» **TASK OBJECTIVE**
All lines from the one with "Given: Choose the Скидки на обучение button" onward, through the last line of the records below, are to be retyped word for word.

BEGIN SOURCE MATERIAL

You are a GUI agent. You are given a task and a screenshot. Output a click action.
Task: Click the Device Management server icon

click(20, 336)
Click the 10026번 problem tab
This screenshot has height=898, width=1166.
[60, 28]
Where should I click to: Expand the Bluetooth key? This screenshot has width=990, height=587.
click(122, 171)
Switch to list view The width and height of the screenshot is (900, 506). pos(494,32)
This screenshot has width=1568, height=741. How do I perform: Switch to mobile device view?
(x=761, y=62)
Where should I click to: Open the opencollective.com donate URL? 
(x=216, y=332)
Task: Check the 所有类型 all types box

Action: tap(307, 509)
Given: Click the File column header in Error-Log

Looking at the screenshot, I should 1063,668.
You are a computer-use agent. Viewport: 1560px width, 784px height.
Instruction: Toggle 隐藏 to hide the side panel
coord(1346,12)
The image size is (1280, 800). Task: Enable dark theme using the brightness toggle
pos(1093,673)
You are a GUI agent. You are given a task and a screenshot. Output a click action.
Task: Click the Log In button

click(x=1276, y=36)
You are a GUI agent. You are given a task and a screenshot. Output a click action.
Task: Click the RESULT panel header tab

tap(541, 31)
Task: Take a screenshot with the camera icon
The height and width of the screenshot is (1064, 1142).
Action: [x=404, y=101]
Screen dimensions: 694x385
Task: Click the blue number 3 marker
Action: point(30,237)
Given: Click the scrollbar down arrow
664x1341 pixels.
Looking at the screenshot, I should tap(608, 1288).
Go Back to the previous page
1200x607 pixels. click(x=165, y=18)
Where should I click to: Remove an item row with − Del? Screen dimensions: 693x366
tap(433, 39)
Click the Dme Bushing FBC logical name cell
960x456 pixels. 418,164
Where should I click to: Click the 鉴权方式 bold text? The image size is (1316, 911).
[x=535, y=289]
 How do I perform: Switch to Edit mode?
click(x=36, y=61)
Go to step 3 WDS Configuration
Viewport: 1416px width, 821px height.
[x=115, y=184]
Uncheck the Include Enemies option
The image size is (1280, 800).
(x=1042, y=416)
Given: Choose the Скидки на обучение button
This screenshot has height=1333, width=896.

END SOURCE MATERIAL

» **RESULT OF THIS EXERCISE**
Given: Choose the Скидки на обучение button
This screenshot has height=1333, width=896.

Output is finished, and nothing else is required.